Until recently, wearing glasses was the only non-surgical option for roughly 80%-85% of those needing vision correction, with contact lenses accounting for only 15%-20% of the vision correction prescribed. In the early days of contact lenses, wearers had to tolerate rigid, uncomfortable lenses that were rather expensive and not very conducive to an active lifestyle. Those days are long gone.
Today, new materials and technologies have made wearing contact lenses a real possibility for nearly all of the vision corrected population. Today’s contact lens manufacturers have developed new lenses to correct most vision disorders, including myopia (nearsightedness – difficulty seeing objects at a distance), hyperopia (farsightedness – difficulty seeing near objects), astigmatism (astigmatism means that the cornea is oval like a football instead of spherical like a basketball – this causes light to focus on more than one point in the eye, resulting in blurred vision.), and presbyopia.

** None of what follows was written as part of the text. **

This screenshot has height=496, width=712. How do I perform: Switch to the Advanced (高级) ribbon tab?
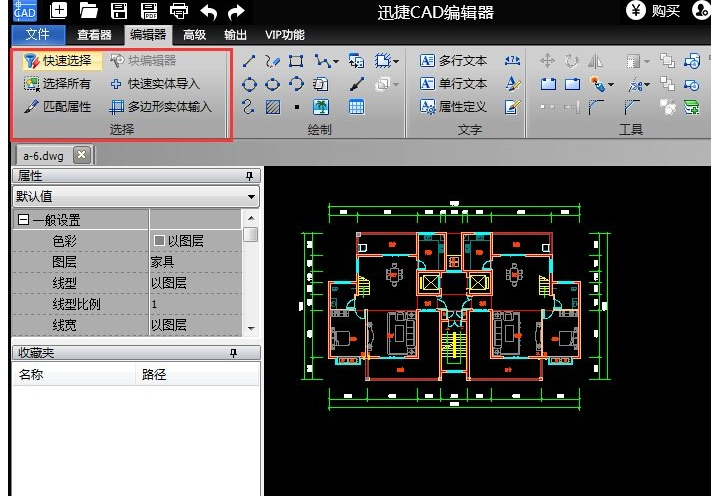click(195, 35)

Contact lenses have historically been able to correct myopia and hyperopia, but an irregular shaped cornea had made fitting contact lenses either very expensive or somewhat problematic, until recently. Similar issues arose when trying to fit contact lenses for a bifocal spectacle wearer (presbyopia). However, new technologies have made fitting these conditions commonplace. The fitting process is more involved, and as such, you can expect the professional fees and the cost of the lenses to be a little higher than the standard one-size-fits-most spherical lens, but the trade-offs for most wearers who now can experience the freedom from glasses is well worth it.
A note of caution here: not all eyecare professionals are equally skilled when it comes to fitting “specialty” contact lenses. Some of these may even tell you that you are not a good candidate because they lack the proper skills to fit you properly. In some cases, there may be a medical reason why you are not a good candidate, such as chronic dry eye. In such cases, it is not a bad idea to have your eyecare professional provide you a written list of contraindications to contact lens wear and then get a second opinion from a contact lens specialist.
Another development worthy of mention here is the advent of silicone hydrogel contact lens materials. Contact lenses made from a silicone hydrogel material allow significantly higher oxygen transmissibility (Dk/t) through the lens to your eye. This means the wearing experience is healthier and generally more comfortable than lower Dk/t conventional hydrogel contact lenses. Additionally, many silicone hydrogel contact lenses are FDA approved for “continuous wear.” This means it is okay to sleep in them without the risk of doing damage to your eyes.
There are currently two brands of silicone hydrogel contact lenses approved for up to 30 days and nights of continuous wear: CIBA Vision’s Night & Day and Bausch & Lomb’s PureVision contact lenses. Night & Day lenses have the highest oxygen transmissibility of any lens currently on the market and are available to correct myopia, hyperopia and mild-to-moderate astigmatism. PureVision’s lenses have a lower Dk/t, but are available in spheres (corrects myopia, hyperopia and mild-to-moderate astigmatism), torics (to correct astigmatism) and multifocals (to correct presbyopia).
If you are new to contact lenses, or even a veteran wearer of conventional hydrogels, talk to your eye doctor and let them know you are interested in silicone hydrogel options. Even if you are happy wearing a lower Dk/t lens, the long-term health benefits to getting more oxygen to your cornea outweighs the old saying, “If it ain’t broke, don’t fix it.” Transitioning from a lower Dk/t lens to a high Dk/t silicone hydrogel may take from a few days to a few weeks until your eyes adjust to the different feel of these lenses plus the new infusion of oxygen that they have not been used to with conventional hydrogels.
Silicone hydrogel contact lenses have been touted as the single most important development in contact lenses in the past 20 years by several leading medical experts in the field. With so many positive new technologies and materials available, now is a good time to visit your eye doctor and see if contact lenses are right for you. Chances are good that you will be able to say goodbye to glasses and hello to freedom.